The view from the top of Mill Mountain at about mile 3 was spectacular. The downhill from that was spicy, but such a relief from the incline we just ascended. And waiting at the bottom? Mimosas. We then spent some time running along the beautiful and fairly flat Roanoke Greenway, and then the climb to the top of Peakwood Mountain began. The houses through these areas were so amazing! I did find points where I truly understood the idea of reaching out to touch the road in front of you during that climb. At the top of the second mountain were all the snacks, anything from fruit to pretzels to chocolate to Skittles, and there was also champagne and strawberries! We made our way an even spicier downhill and back downtown to the finish, stopping along the way to take pictures with a mannequin and to enjoy some treats from people in the neighborhood, including mustard packets and shots of Coca-Cola!
The post-race event was well organized with plenty of space to socially distance. Our names were called as we crossed the finish, which is always fun! People were generally compliant with the mask mandate, and the Blue Ridge Marathon even provided fresh, disposable masks at the finish. Instead of someone hanging your medal on you, you picked it up from a table. Post-race food was pre-packaged to limit exposure. And post-race free beers were from local craft breweries and in cans instead of from kegs in the name of safety. I enjoyed my brew from Three Notch’d, which happened to be a Buskey cider from my native RVA.
I’ve got to say, although the Blue Ridge Half Marathon lived up to its name as America’s Toughest Road Race, I would totally run this one again.
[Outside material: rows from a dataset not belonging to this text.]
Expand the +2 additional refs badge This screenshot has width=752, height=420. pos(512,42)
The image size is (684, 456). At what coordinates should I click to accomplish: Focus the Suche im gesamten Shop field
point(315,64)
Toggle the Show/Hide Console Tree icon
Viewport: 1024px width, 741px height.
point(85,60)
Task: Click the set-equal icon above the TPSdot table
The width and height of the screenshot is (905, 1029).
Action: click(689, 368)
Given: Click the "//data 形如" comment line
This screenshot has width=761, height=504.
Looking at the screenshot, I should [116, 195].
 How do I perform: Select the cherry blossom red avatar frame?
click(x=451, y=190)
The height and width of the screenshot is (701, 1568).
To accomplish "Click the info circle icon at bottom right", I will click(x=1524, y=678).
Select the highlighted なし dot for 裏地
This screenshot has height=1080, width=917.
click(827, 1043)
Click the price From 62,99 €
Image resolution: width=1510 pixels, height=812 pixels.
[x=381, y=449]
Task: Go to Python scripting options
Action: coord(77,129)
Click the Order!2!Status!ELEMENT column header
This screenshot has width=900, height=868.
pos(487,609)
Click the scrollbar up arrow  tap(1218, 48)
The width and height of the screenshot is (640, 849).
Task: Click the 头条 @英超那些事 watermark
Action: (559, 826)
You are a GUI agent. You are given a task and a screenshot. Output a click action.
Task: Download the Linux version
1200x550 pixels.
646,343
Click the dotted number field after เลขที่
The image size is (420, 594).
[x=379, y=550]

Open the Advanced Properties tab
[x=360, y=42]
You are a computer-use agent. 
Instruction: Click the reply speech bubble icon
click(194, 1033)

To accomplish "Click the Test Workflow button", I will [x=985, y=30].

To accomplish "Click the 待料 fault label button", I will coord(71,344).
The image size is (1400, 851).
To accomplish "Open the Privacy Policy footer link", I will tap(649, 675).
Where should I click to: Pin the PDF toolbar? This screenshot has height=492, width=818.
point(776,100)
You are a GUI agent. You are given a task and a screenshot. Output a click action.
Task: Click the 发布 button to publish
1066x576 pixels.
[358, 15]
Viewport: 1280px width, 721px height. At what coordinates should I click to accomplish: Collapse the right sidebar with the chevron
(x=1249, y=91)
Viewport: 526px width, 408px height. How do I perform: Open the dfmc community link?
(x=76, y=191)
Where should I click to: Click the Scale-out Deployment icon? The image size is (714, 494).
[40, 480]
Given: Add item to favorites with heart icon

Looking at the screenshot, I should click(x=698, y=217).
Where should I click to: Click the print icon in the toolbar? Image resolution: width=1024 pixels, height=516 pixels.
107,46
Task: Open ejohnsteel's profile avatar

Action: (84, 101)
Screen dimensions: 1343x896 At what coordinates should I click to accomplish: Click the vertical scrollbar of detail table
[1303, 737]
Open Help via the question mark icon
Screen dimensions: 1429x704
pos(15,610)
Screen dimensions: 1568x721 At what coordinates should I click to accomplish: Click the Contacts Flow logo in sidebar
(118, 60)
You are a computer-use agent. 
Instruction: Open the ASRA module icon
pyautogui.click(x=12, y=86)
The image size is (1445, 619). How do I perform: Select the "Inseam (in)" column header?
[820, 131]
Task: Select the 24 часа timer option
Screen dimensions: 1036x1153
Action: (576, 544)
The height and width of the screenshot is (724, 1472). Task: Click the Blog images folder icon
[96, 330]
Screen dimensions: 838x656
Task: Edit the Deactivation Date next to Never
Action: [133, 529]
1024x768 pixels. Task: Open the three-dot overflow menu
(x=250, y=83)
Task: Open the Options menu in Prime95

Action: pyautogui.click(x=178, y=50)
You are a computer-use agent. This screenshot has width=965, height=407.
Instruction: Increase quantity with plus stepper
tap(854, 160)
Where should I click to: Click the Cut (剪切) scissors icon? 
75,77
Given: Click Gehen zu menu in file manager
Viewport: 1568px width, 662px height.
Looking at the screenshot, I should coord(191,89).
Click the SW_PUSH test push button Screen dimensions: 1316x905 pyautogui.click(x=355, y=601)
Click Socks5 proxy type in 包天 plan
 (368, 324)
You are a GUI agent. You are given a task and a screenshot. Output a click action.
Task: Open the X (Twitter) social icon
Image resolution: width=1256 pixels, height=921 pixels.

The course is beautiful, even if it’s challenging, the race is very well organized, and the support on the course is outstanding! The evening of the race, there was an outdoor concert for participants, and you could also register for a coffee and donut fueled “slow-K” on Sunday, a walking 5k along the Roanoke greenway. This was definitely a race to check off my bucket list! And, y’all, as tough as the half was, there were marathoners and even about 100 double marathoners! They are a special kind of crazy, and I mean that in the best, only runners could understand, way!
I’m so very grateful to run a real, in person, race again! I hope this means that more live events will happen this year. I’m also super grateful to be fully vaccinated so that I have more confidence in safely traveling and participating in events like this. Many thanks to the Blue Ridge Marathon for asking me to be a part of their ambassador team and to the event planners for managing to adapt their race to the evolving Covid restrictions and still make it a fantastic event. I will be back next year!
Today, my legs are more sore than if I’d run a fast and flat full marathon. It’s crazy! Have you been able to run in a live event yet this year? If so, how was it? If not, would you be comfortable yet participating in a live event? I’d love to hear your thoughts! As always, I hope you all are safe and healthy.